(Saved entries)
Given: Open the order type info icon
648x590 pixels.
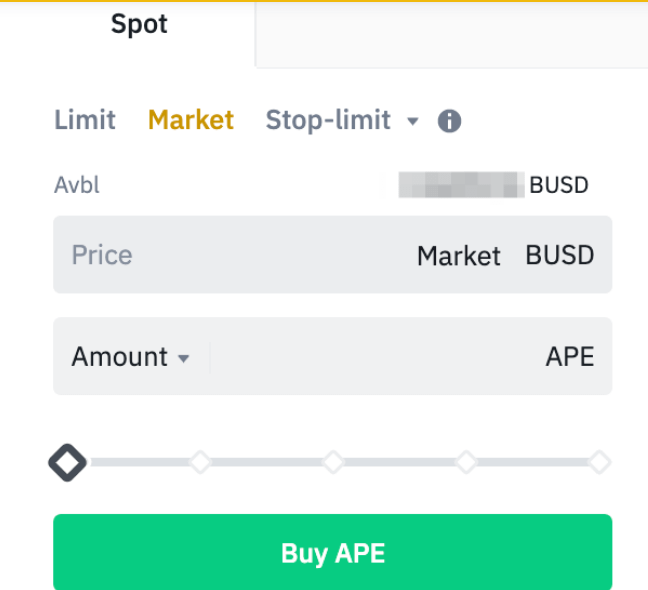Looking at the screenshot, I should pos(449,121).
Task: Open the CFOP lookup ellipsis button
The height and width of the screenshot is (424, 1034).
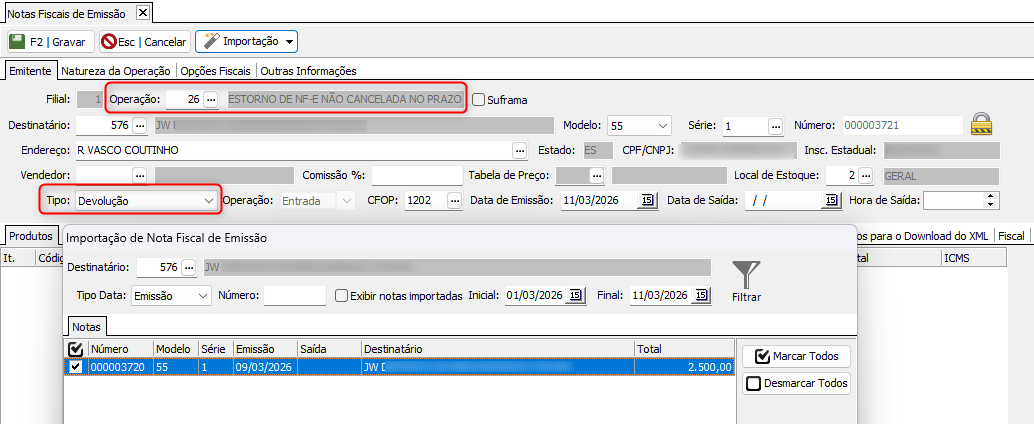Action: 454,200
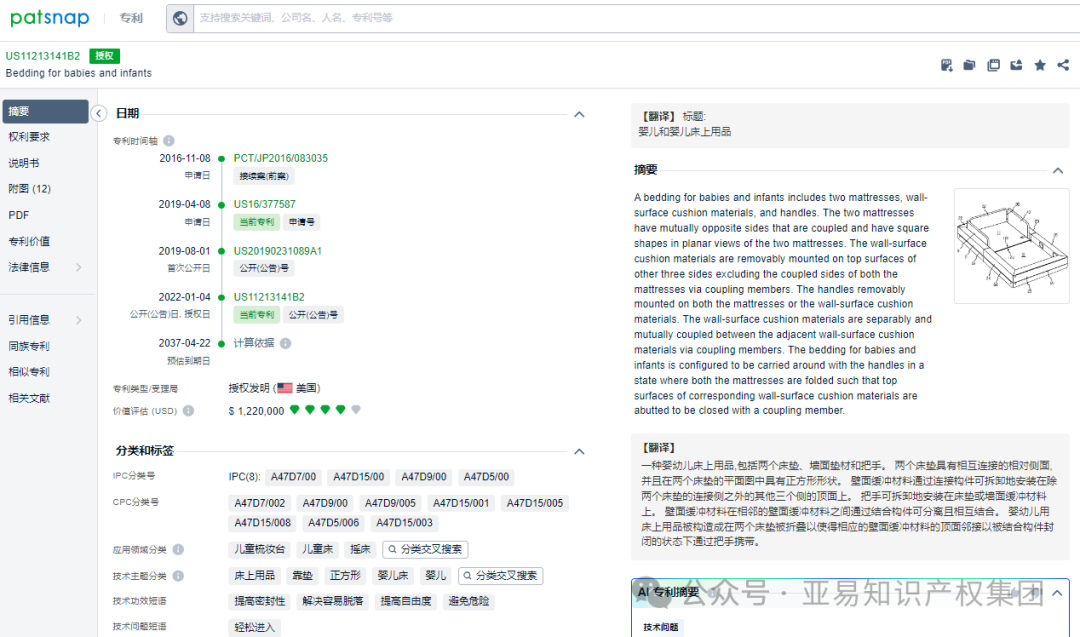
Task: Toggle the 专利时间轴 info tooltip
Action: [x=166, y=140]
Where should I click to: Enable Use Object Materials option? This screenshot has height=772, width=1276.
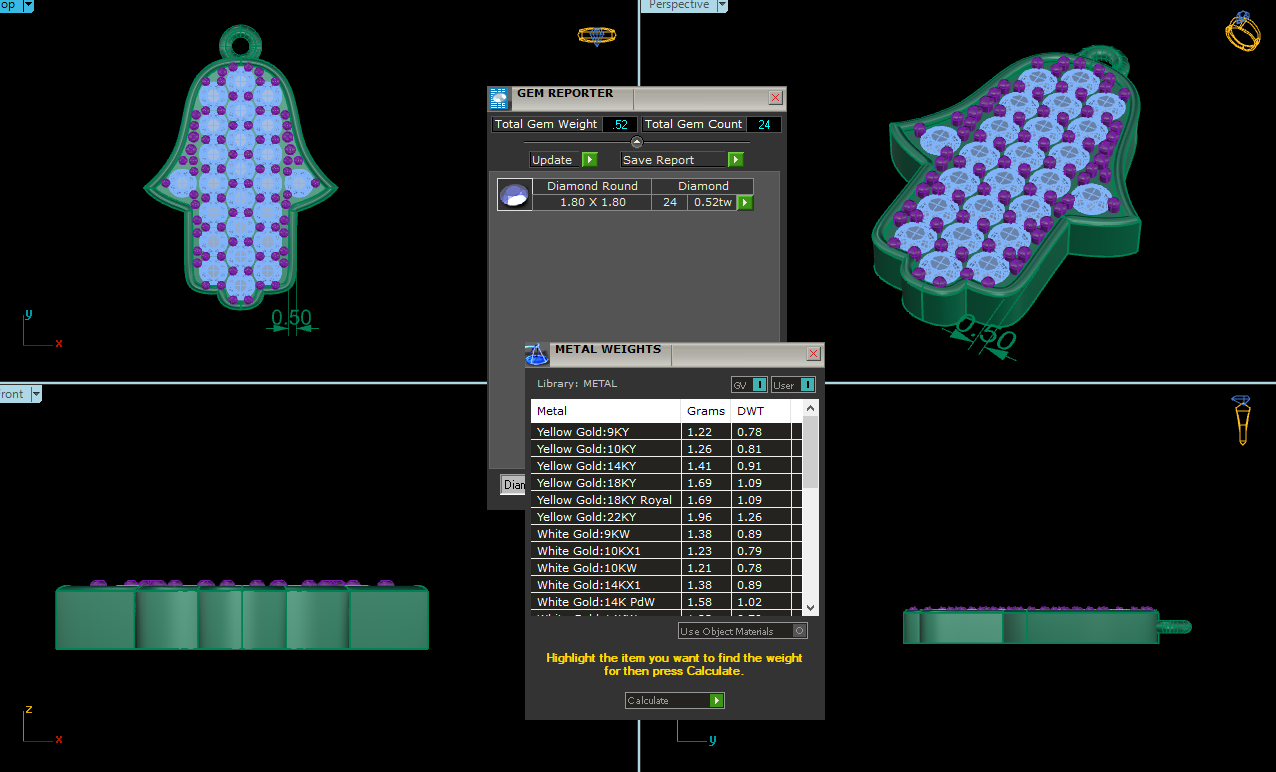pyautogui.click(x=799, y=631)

▶ About this exercise: The response should repeat each record precisely and contain no pictures.

▶ Response:
Given: Open the order type info icon
648x590 pixels.
Looking at the screenshot, I should pos(449,121).
Task: Open the CFOP lookup ellipsis button
The height and width of the screenshot is (424, 1034).
Action: 454,200
Task: Toggle the 专利时间轴 info tooltip
Action: [x=166, y=140]
Where should I click to: Enable Use Object Materials option? This screenshot has height=772, width=1276.
pyautogui.click(x=799, y=631)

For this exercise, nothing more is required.